:: Short task 1 ::
In the passage on the Kyoto Protocol, in what year did President George W. Bush pull out of Kyoto?
:: Short task 2 ::
Transcribe the entries word for word, starting at the line with "Find the location" and continuing to the end of the entries. Omit the pictures.

:: Given passage ::
::::

SMOKESTACKS COLLAPSE

And the collapse of Soviet-era smokestack industries has sharply cut emissions in Kyoto participants such as Russia and Ukraine, outweighing sharply rising emissions in countries including Spain and Canada.

De Boer, from the Netherlands, said the fight against climate change would not work unless more nations were coaxed -- rather than cajoled -- into taking part.

President George W. Bush pulled out of Kyoto in 2001, saying that it would damage the US economy and wrongly excluded developing nations from the 2012 goals. The United States is by far the world's biggest emitter of greenhouse gases.

De Boer said that many savings could be made in energy use, for instance, by replacing ageing coal-fired power plants. And he said that cost estimates, for instance by one leading sceptic that Kyoto would cost US$150 billion a year, were short-sighted.

"If you take the example of my own country, you could say it costs a lot to raise the dikes to be prepared for a sea level rise of 50 cm. But if you look at the economic value of the hinterland that the dike is protecting the cost of the dike is rather irrelevant."

In the longer term, he said that developing nations were also "a critical part" of the solution. China and India, the most populous countries on earth, have fast-growing economies.

"I haven't heard of anyone calling for an absolute cap on the emissions of developing countries," he said, adding that they should get incentives to slow the rise of emissions.

Incentives might include, for instance, a new "energy programme financing mechanism, that helps large developing countries to cover the costs of greening their economic growth and their energy consumption," he said.

::::

:: Records shown ::
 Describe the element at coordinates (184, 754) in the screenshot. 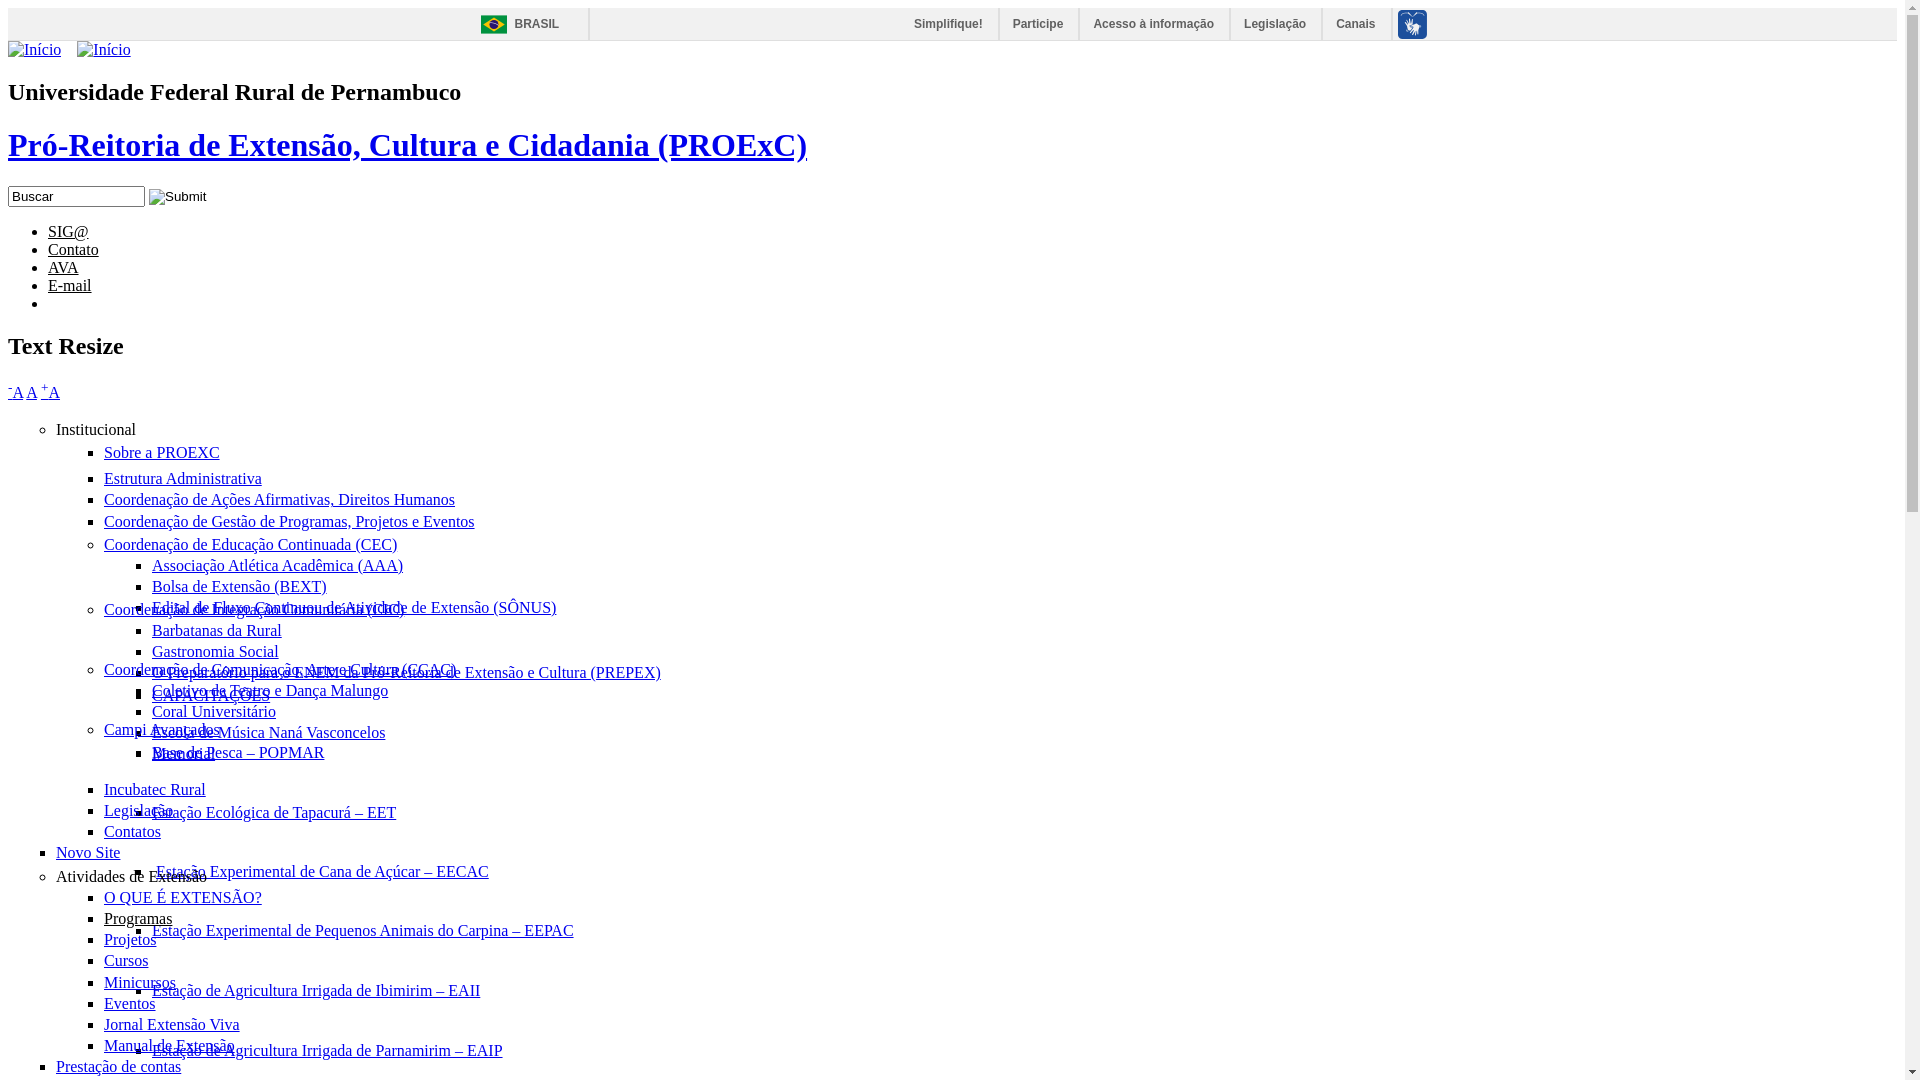

I see `Memorial` at that location.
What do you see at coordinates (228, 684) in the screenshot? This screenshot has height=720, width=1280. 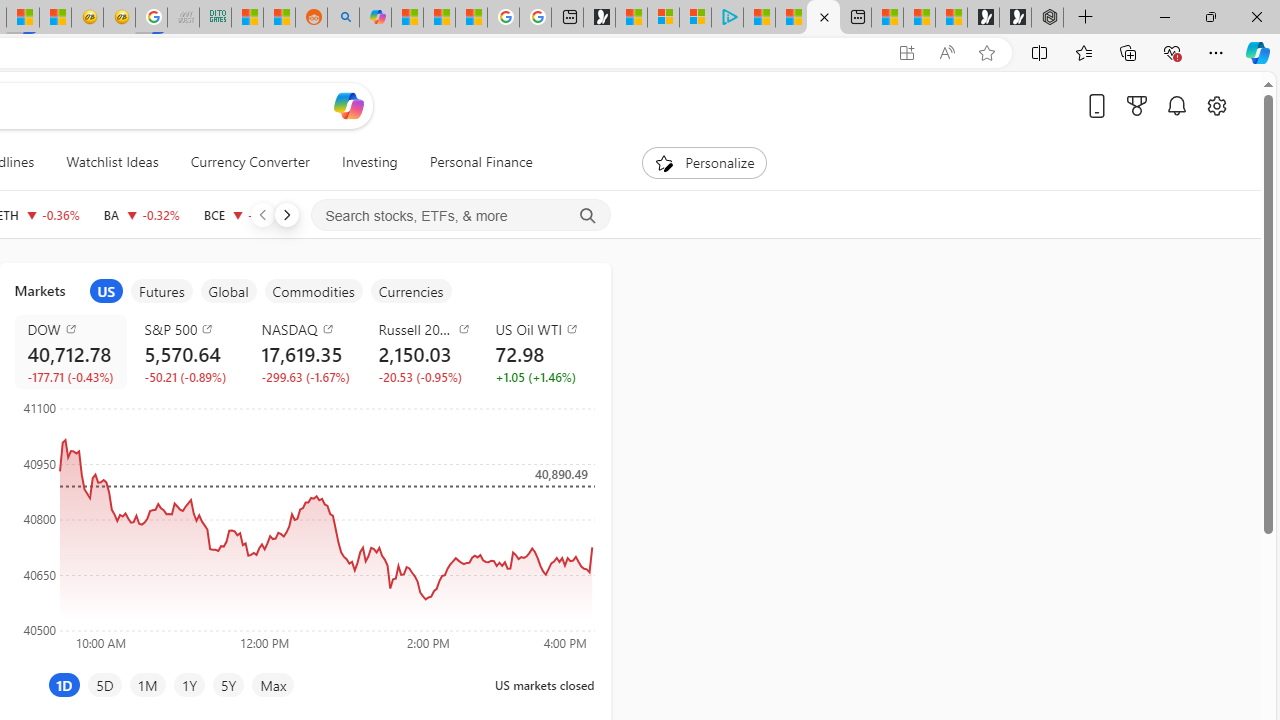 I see `5Y` at bounding box center [228, 684].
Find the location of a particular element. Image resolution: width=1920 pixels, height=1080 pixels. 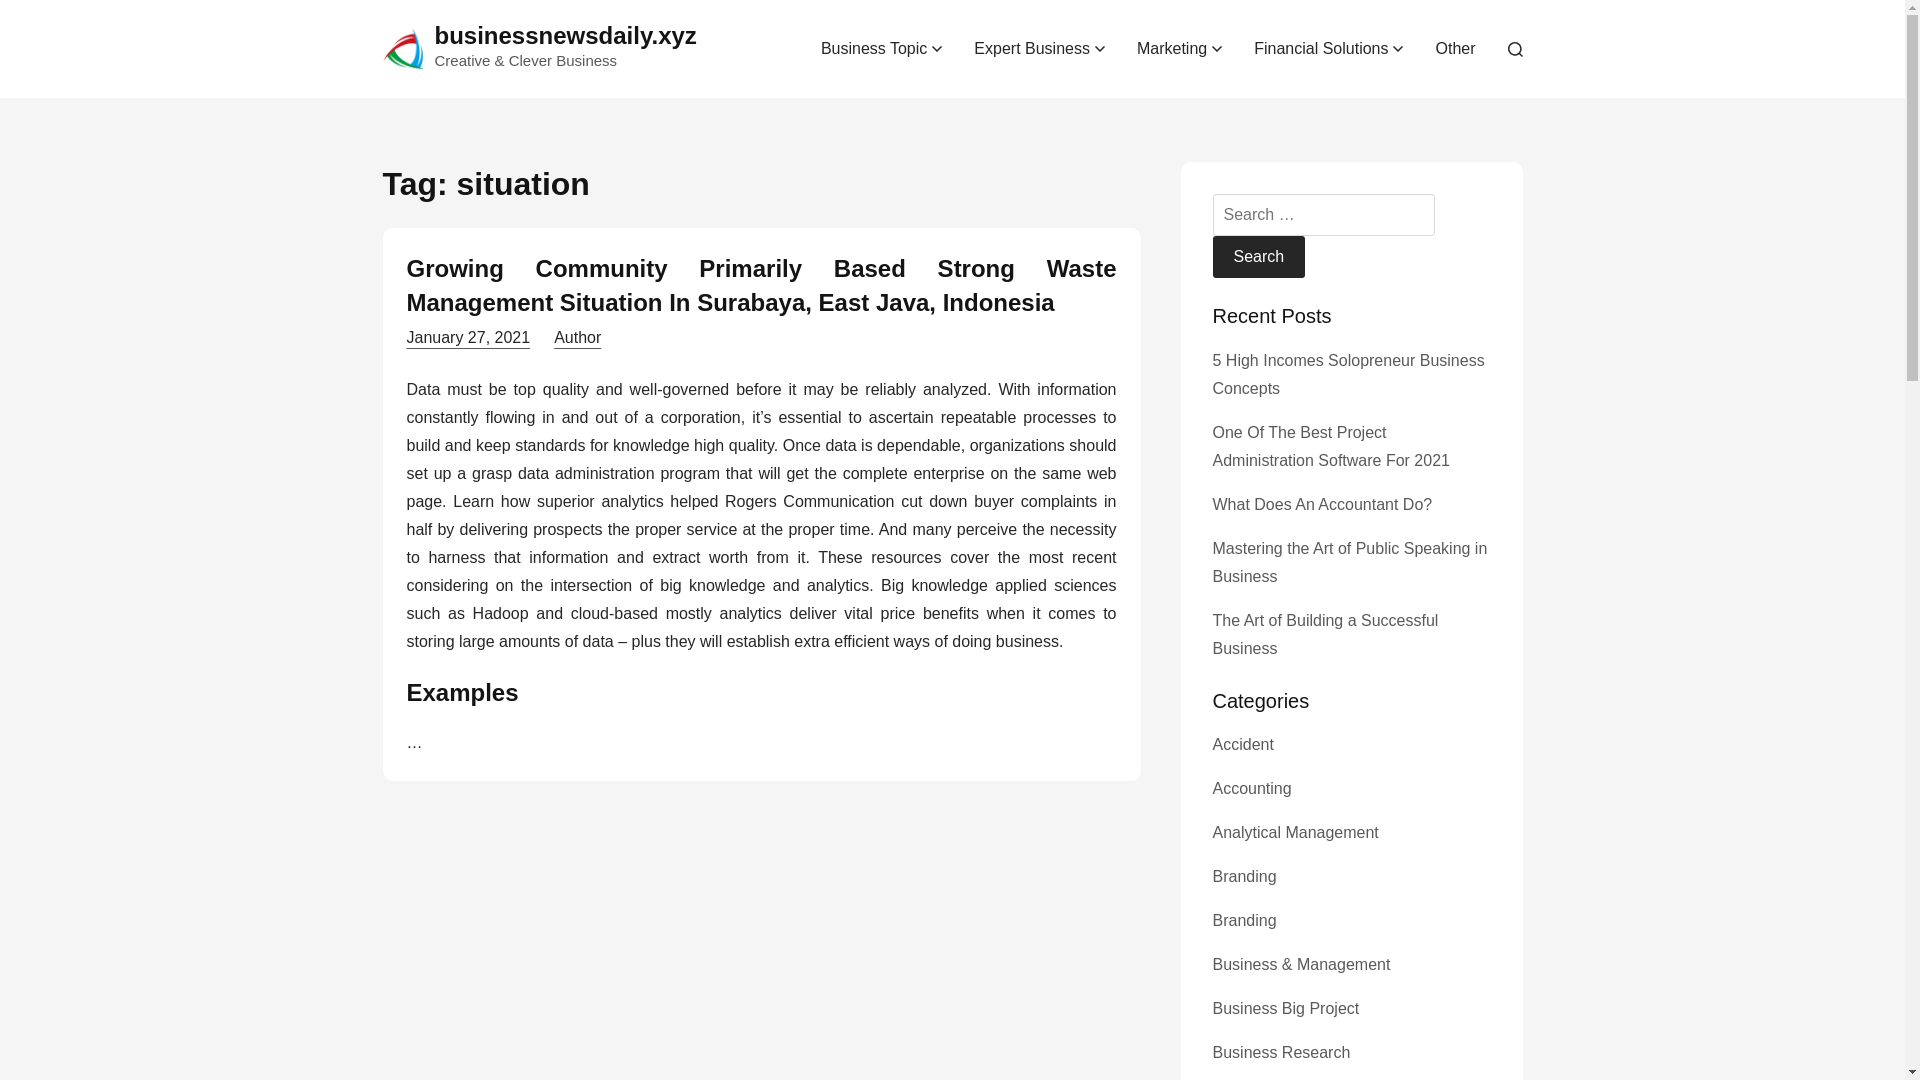

Author is located at coordinates (577, 337).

::::

:: Result 1 ::
2001

:: Result 2 ::
Find the location of a particular element. Image resolution: width=1920 pixels, height=1080 pixels. 

Author is located at coordinates (577, 337).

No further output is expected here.